Faculty of Computing, Health and Science

School

School of Computer and Security Science / eHealth Research Group

RAS ID

14073

Comments

Williams, P. A., & McCauley, V. (2012). Sound Foundations: Leveraging International Standards for Australia's National Ehealth System . European Journal for Biomedical Informatics, 8(4), 50-55. Available here

Abstract

Background: Australia is currently in the process of deploying a national personally controlled electronic health record (PCEHR). This is being built using a combination of international standards and profiles as well as Australian Standards and with specifications developed by the National eHealth Transition Authority (NeHTA). Objective: There exists a poor appreciation of how the complex construction of the overall system is supported and protected by multiple international standards. These fundamental underpinnings have been sourced from international standards groups such as Health Level Seven (HL7) and Integrating the Health Enterprise (IHE) as well as developed locally. In addition, other services underlie this infrastructure such as secure messaging, the national Health Identification Service and the National Authentication Service for Health (NASH). Methods: An analysis of the national e-health system demonstrates how this model of standards and service integration results in a complex service oriented architecture. Results: The expected benefits from the integrated yet highly dependent nature of the national ehealth system are improved patient outcomes and significant cost savings.
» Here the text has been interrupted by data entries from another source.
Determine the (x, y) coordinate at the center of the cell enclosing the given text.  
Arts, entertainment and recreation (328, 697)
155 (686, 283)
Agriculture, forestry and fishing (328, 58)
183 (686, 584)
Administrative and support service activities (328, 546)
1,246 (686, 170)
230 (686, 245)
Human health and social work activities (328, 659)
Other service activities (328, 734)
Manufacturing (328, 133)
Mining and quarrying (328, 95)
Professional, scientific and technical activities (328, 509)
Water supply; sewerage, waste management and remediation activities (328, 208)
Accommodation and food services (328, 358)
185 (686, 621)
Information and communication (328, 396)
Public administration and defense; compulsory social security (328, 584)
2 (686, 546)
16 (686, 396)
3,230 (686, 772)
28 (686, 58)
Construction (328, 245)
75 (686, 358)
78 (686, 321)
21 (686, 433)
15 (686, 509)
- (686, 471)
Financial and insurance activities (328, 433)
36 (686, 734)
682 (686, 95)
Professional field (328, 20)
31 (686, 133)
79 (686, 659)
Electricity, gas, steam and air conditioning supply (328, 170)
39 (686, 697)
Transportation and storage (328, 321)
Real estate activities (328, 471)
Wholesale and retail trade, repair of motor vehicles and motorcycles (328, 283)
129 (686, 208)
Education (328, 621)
These are grounded and balanced by the current and future challenges that include incorporating the PCEHR into clincial workflows and ensuring relevant, timely, detailed clinical data as well as consistent security policy issues and unquantified security threats. Conclusions: Ultimately, Australia has designed an ambitious yet diverse and integrated architecture. What remains to be seen is if the challenges that the medical software industry and clinical community face in leveraging the political process in order to encourage provider and public participation in ehealth, can be achieved despite the sound underpinnings of international standards.